Ubisoft affirme depuis des années vouloir faire éclater les frontières séparant le jeu vidéo des autres formes médiatiques. Cinéma, télé, imprimé, l'avenir de l'industrie passe par ce qu'elle appelle le «transmédia». Trois de ses créateurs montréalais viennent tout juste de donner vie à cette formule d'affaires, sous la forme d'un outil de production nouveau genre appelé Passenger.

Au-delà de la volonté de l'éditeur français de mélanger les genres médiatiques à sa guise, Passenger risque bien de cimenter le rôle central que joue son studio montréalais dans ses opérations internationales. D'autres studios d'Ubisoft dans le monde (il y en a en Bulgarie, en Inde et au Brésil, notamment) souhaiteraient déjà l'adopter pour leurs propres créations.

Passenger promet de révolutionner la façon dont Ubisoft conçoit ses produits. Christophe Grandjean et Pierre Blaizeau, qui en ont supervisé le développement, estiment qu'il peut réduire par 10 l'effort de création d'un environnement et des personnages nécessaires à tout jeu vidéo, ou à tout autre type d'oeuvre multimédia: frais de production, personnel requis, etc.

Ça tombe à point pour Ubisoft, car selon les analystes, pour survivre à une nouvelle génération de jeux vidéo bon marché, les grands éditeurs devront revoir le coût de développement et la façon dont ils vendent leurs produits.
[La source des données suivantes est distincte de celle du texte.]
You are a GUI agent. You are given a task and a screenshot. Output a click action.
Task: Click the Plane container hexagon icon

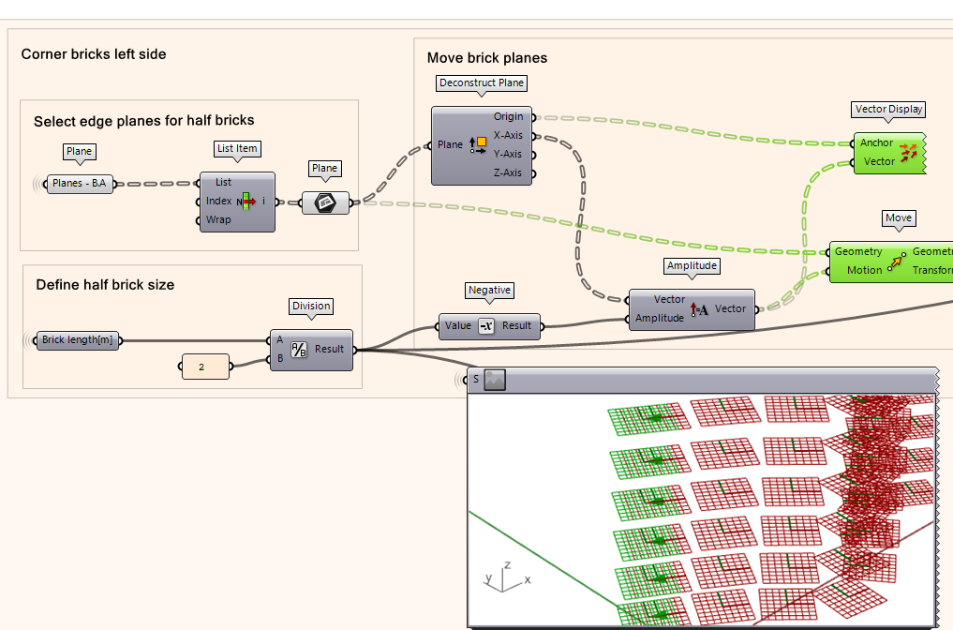coord(324,203)
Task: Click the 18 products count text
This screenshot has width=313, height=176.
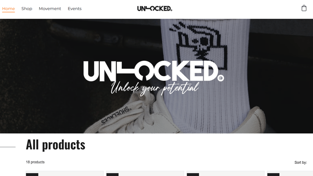Action: [35, 162]
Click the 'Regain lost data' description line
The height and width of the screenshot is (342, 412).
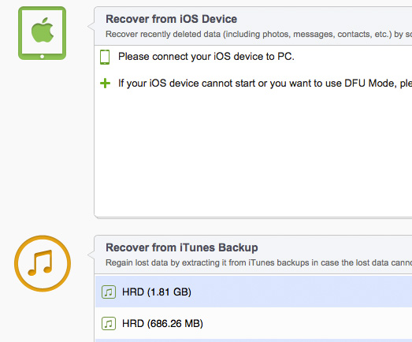coord(258,262)
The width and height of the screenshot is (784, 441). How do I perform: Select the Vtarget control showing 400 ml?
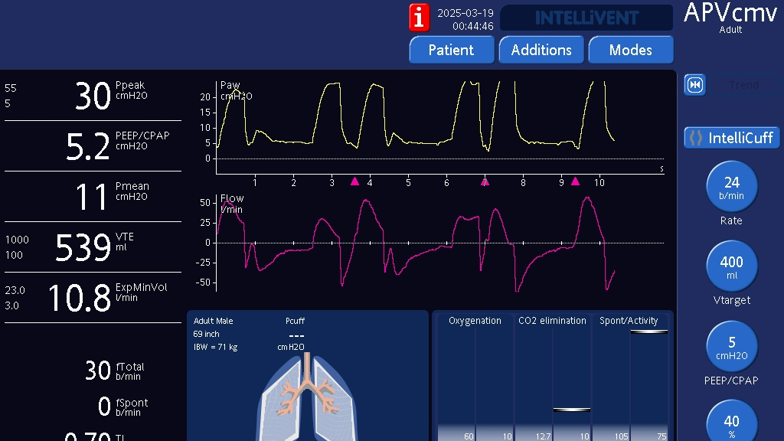pyautogui.click(x=731, y=266)
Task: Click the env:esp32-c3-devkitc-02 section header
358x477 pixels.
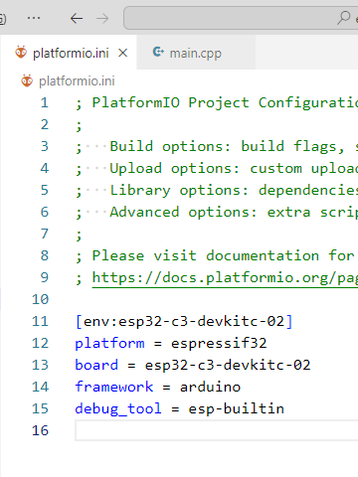Action: [x=184, y=321]
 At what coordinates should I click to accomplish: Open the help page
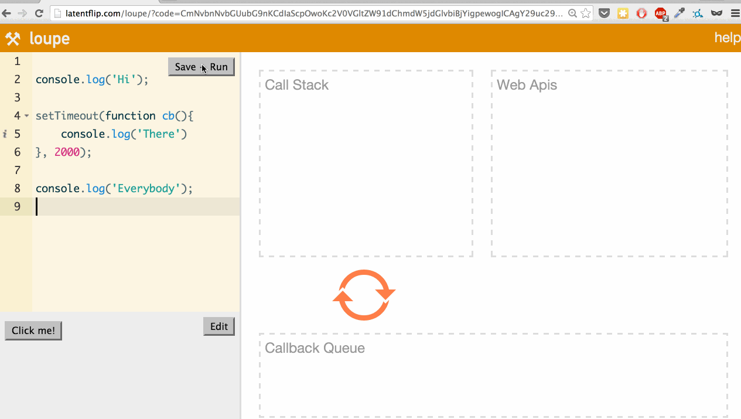tap(727, 38)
Ces nouveaux jeux, téléchargeables sur l'internet ou sur les nouvelles plateformes sociales et mobiles sont plus abordables, mais ce sont eux qui génèrent la plus forte croissance au chapitre des ventes, représentant environ le tiers des 74 milliards de dollars qu'empochera l'industrie en 2011, selon Gartner.

Un jeu, plusieurs plateformes

Comme d'autres grands éditeurs, Ubisoft a souffert de ce phénomène, ces dernières années. Il est donc plus que temps d'ajuster le tir, avertit Brian Blau, directeur de la recherche pour Gartner. «Si elle n'évolue pas plus rapidement, l'industrie du jeu vidéo connaîtra un sévère déclin dans sa capacité à innover.»
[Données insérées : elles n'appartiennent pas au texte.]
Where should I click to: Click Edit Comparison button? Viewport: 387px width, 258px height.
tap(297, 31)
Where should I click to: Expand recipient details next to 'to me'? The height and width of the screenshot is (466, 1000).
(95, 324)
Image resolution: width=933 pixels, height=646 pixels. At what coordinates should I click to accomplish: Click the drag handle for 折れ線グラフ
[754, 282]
Jean Guesdon est responsable de tout ce qui touche à la populaire série Assassin's Creed, un jeu vidéo créé par Ubisoft Montréal qui se décline aussi, à ce jour, en bande dessinée et en au moins deux courts métrages. Son plus récent projet, Assassin's Creed: Embers, un film d'animation présenté au Festival du nouveau cinéma à mi-octobre, a vu le jour en six mois à peine, malgré une équipe réduite, grâce à Passenger.

À première vue, ce n'est qu'un moteur graphique comme il en existe ailleurs dans l'industrie. Il s'agit d'un outil logiciel générant les images d'un jeu vidéo, du décor général aux détails de chacun des personnages. Il est toutefois capable de reproduire les mêmes images pour d'autres contextes: bande dessinée, cinéma, télé, etc. C'est ce qui fait croire à M. Guesdon qu'Ubisoft Montréal tient peut-être la solution aux récents changements dans l'industrie.

«On récupère l'environnement graphique et l'ambiance d'un jeu et on peut l'adapter sur demande à un scénario différent, sans avoir à refaire tout le développement. On peut désormais faire fructifier des produits comme Assassin's Creed de plusieurs nouvelles façons, sur d'autres plateformes. Les tablettes numériques sont une des nouvelles avenues à explorer.»

Ubisoft appelle ça le «transmédia»: un produit est décliné sur différentes plateformes, interactives ou non. C'est la solution qu'Ubisoft oppose aux nouvelles technologies. Il est trop tôt pour savoir si ça fonctionnera. Si c'est le cas, elle positionnera Ubisoft Montréal aux avant-postes de cette nouvelle convergence.